夢路は冷たい目でそれを見てから、次いでイタチを見た。餌は1度も口にしたことなどない。
「……いつになったら、私の呪いは解けるというの?」
『それは、稚児を産んだ時に』?
「本当に、あんたにそんな力があるの?」
『疑いますなあ。第一、嘘だとしても、もうあんたは稚児を産むしかないでしょうに』
イタチはニヤリと笑みを浮かべた。夢路の腹の中の子が、降ろせないほどに大きくなっていることを知っていたから。
『それに、あんたは稚児を殺せるのかね? 自分が腹を痛めて産んだ我が子を』
夢路は、唇の端を噛み締めた。口の中にじんわりと、鉄の味が広がる。
『さあ、観念してあたしの稚児を産んでください』
へらへらと笑いながら、イタチが笑う。イタチに気付かれないよう、そっと夢路は葛葉から受け取った人型の札を障子の裏に貼り付けた。
「あんたの稚児を私は産むわ。けど、あんたには私を偽った罰を受けてもらう」
『罰? 偽る、と? 何を証拠に』
「あんたの稚児は、生まれてもあんたの手には渡さない。私の手で必ずや片付ける。それが出来なければ、私の母上が始末する。それが嫌なら、約束が嘘じゃないというなら、今すぐ私の呪いを解きなさい」
そういうと、夢路はひらりと着物を翻すようにして部屋の奥へと歩いた。
『待ちなさい!』
イタチが夢路の後を追い部屋の中へ飛び込もうとすると、そこには目に見えない壁があるように、イタチは外へと弾き飛ばされてしまった。予想外かつ余りの突然に、イタチは庭に倒れながら、その目をぱちくりさせるしかなかった。そして、その毛を逆立てながら激しく怒りを見せた。
『このアマ! 何をした!!』
イタチが声を荒らげた矢先、母屋の方から葛葉が現れた。
「夢路は何もしとらんよ。下等妖怪の分際で、よくも私の娘に手を出してくれたな。どうせ、夢路に子を産ませた後、母子ともに喰ろうて等級を上げようとでも目論んでおったのだろう」
イタチは逃げようとしたが、その身体は石にでもなったかのように動かない。イタチの身体が恐怖で震えた。
「この屋敷が誰のものか、知らんとは言わせぬぞ。その身をもっても、償いきれんわ」
縁側から、庭に転がったまま動けずにぶるぶる震える妖鼬に、葛葉は手を翳した。
「おん あみりとどはんば うん はっ た そわか」
葛葉が呪文を唱えると、イタチの身体が雑巾のように捻り始めた。
『ヴギュウ……』
イタチは声にならない悲鳴を上げながら、その場でのたうち回ることも出来ず、ただただ不可思議な力によって捻られた。
『ヴゥギュフ』
と、変な音を最後に身体が中の骨を砕かれながら、ゆっくりとその場にこと尽きた。まさに、地獄のような死に方だった。

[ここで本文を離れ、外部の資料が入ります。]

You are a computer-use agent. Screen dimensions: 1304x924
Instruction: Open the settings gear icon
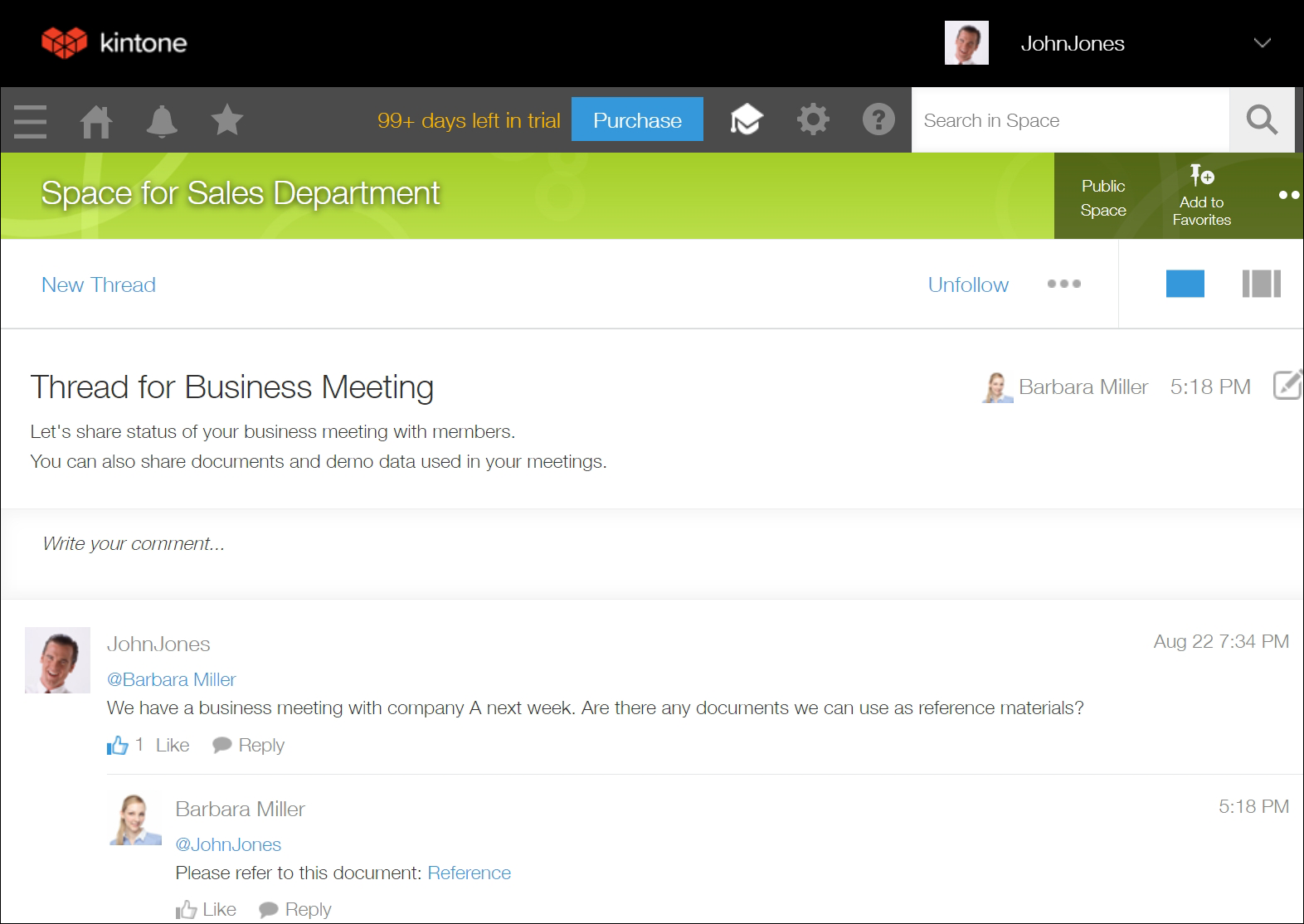tap(813, 120)
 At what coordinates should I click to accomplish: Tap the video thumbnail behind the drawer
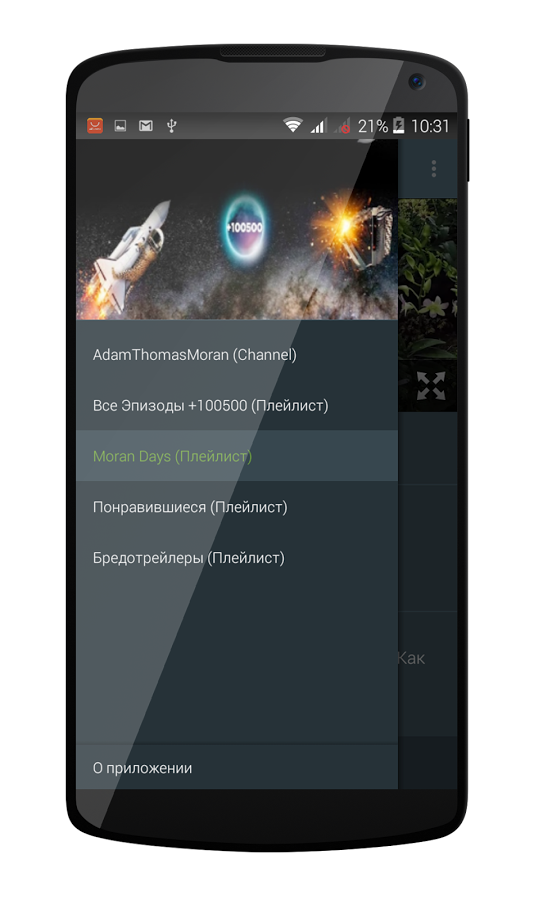[428, 279]
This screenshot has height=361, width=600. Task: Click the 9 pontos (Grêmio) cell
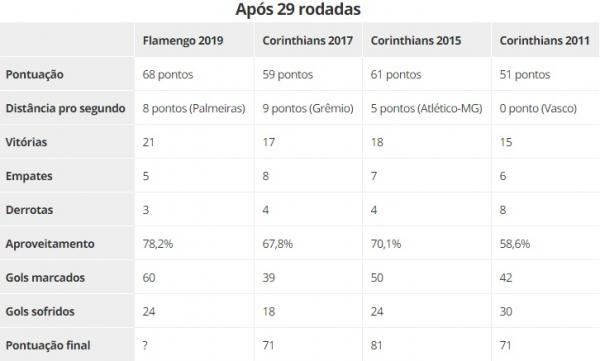tap(308, 108)
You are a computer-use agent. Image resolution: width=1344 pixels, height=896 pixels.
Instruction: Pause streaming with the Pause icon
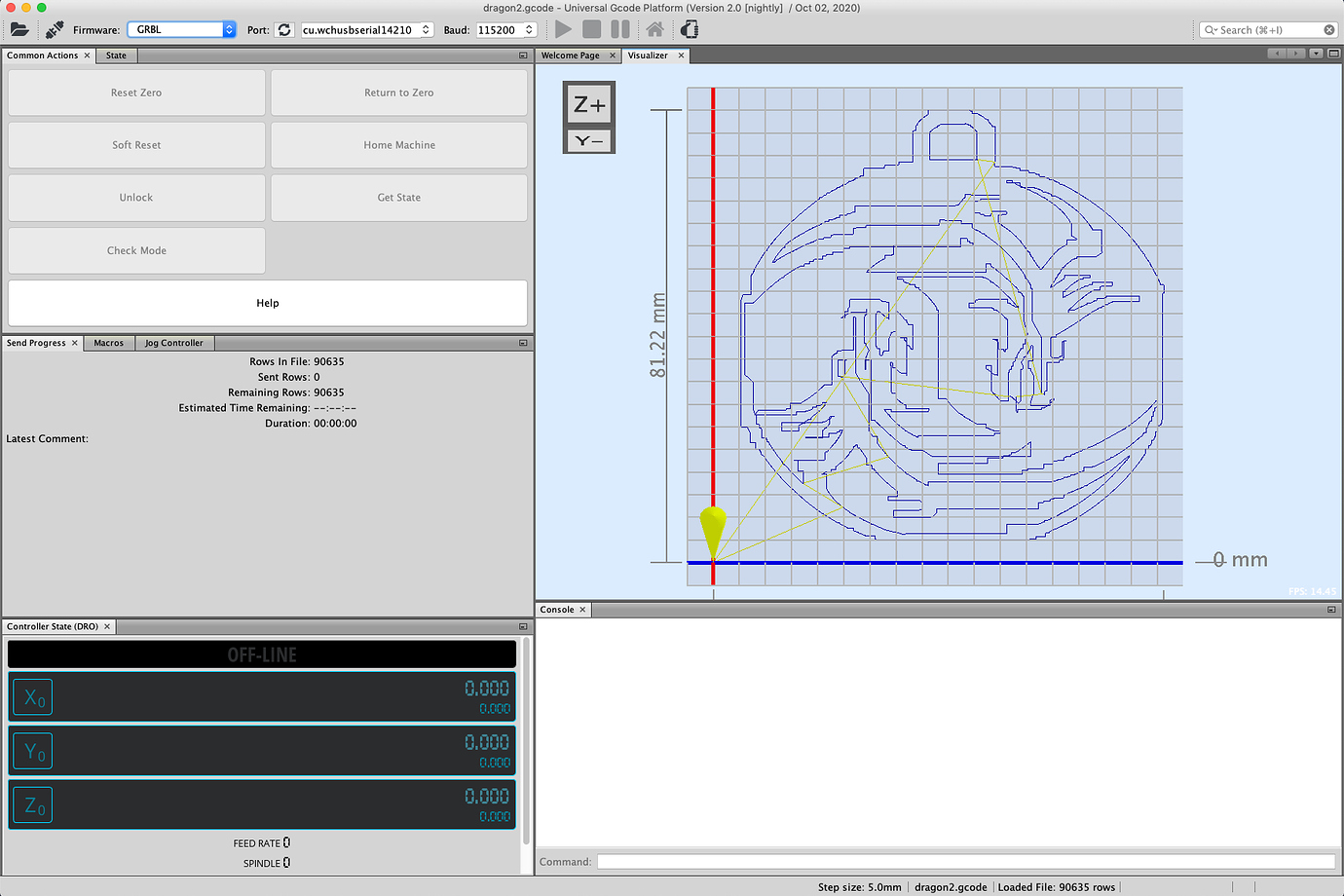click(619, 29)
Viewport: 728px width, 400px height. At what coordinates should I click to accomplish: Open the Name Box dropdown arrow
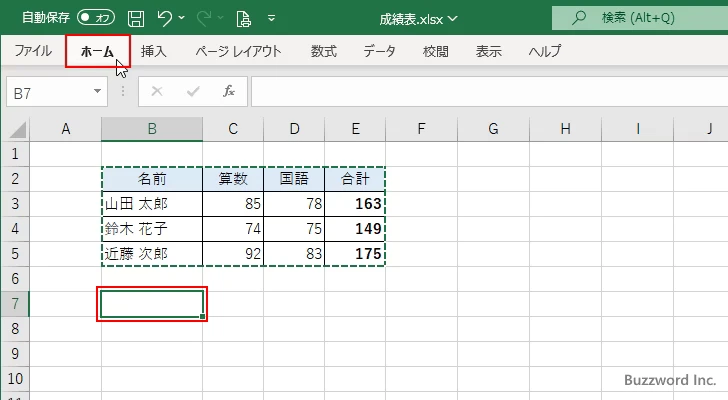(97, 91)
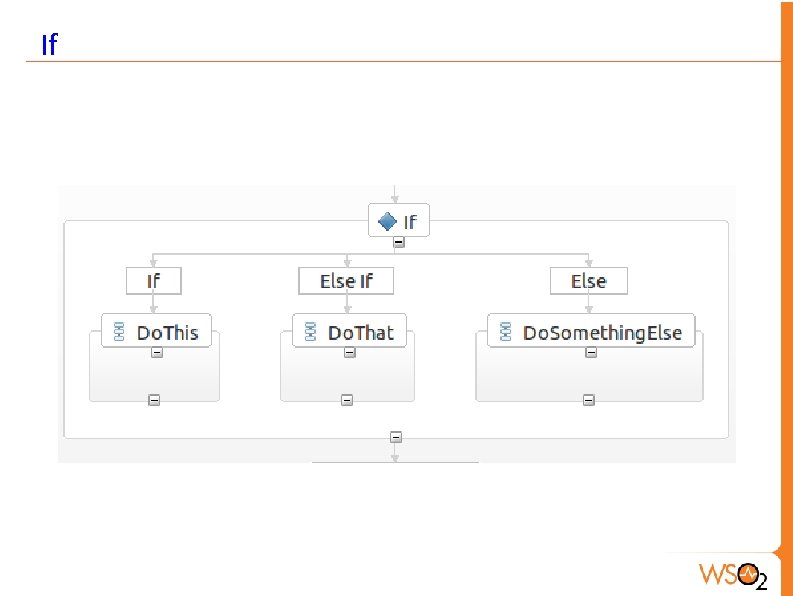Select the DoSomethingElse sequence name

(x=602, y=333)
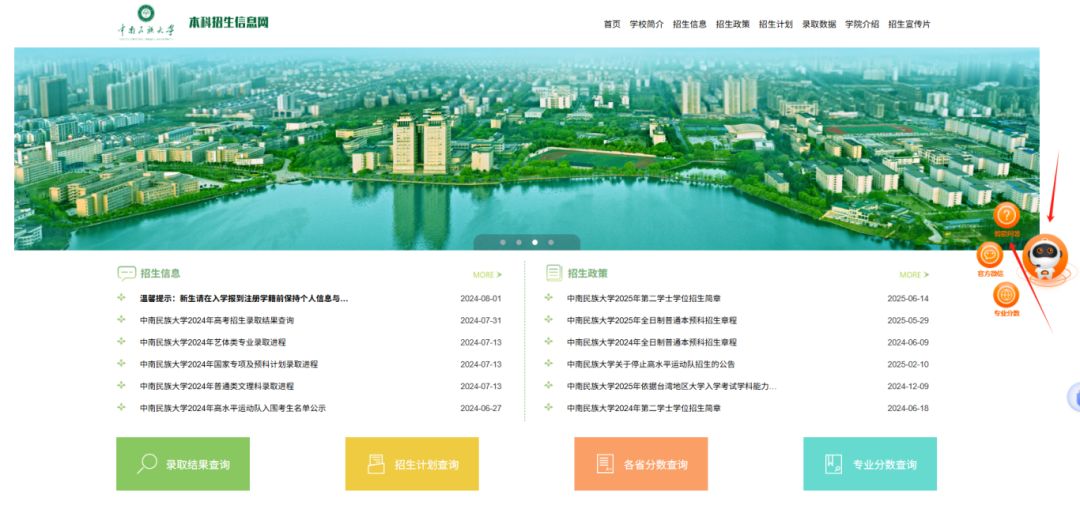Click the magnifier icon on 录取结果查询

click(x=148, y=464)
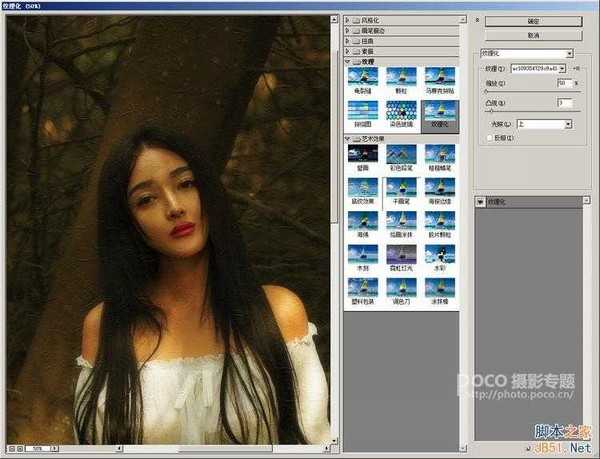
Task: Choose the 壁画 (Fresco) filter thumbnail
Action: pos(363,153)
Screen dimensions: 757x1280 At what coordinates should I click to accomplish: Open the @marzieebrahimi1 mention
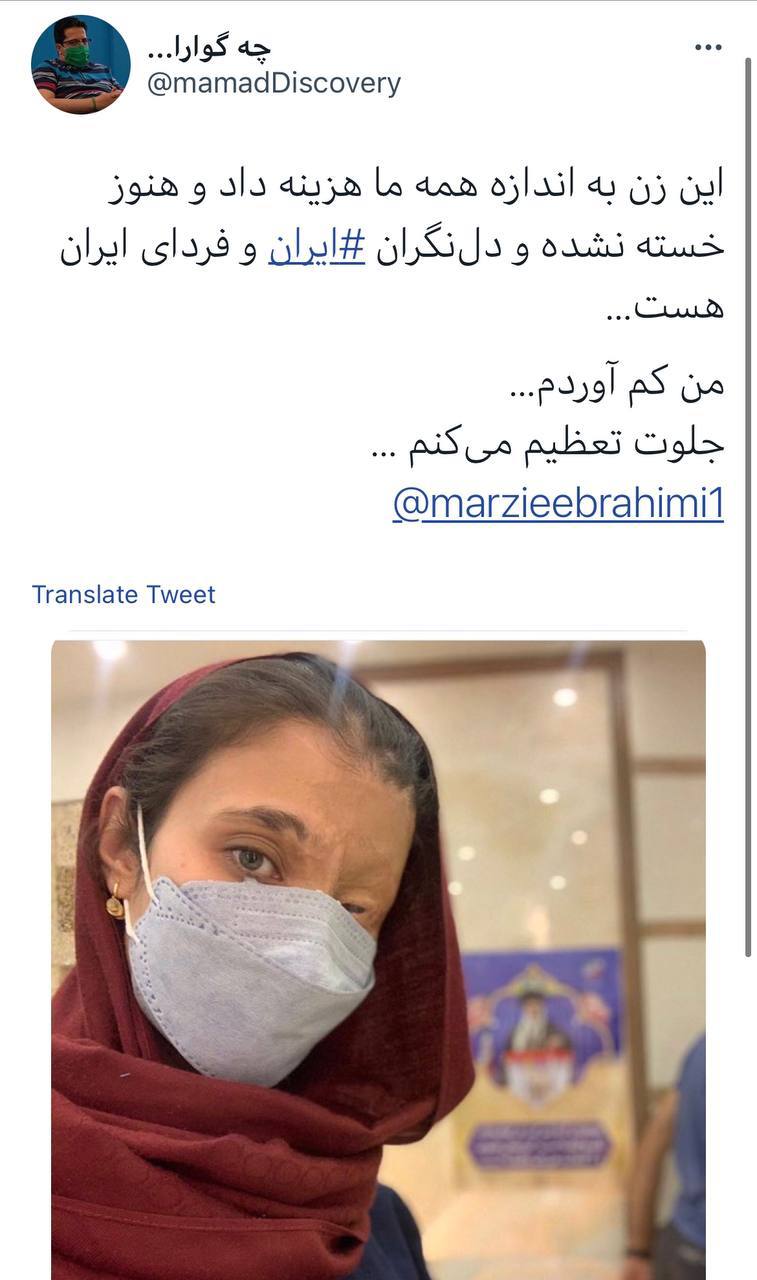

「夢路、お前の仇は取ったつもりだ。私に出来るのは、これくらいだ。お前の悲しみも苦しみも、私にはどうしてやることも出来ん。だが、お前は妖鼬と何度も床を共にし、怨みと憎しみとで魂の半分を闇に呑まれてしまっておる。頼む、頼むから、これ以上闇に呑まれないでくれ。お前を手に掛けたくないのだ」
葛葉の目から一筋の涙が零れ落ち、それが月の光にきらりと光った。
「母上」
と、口にした夢路の腹に激痛が走った。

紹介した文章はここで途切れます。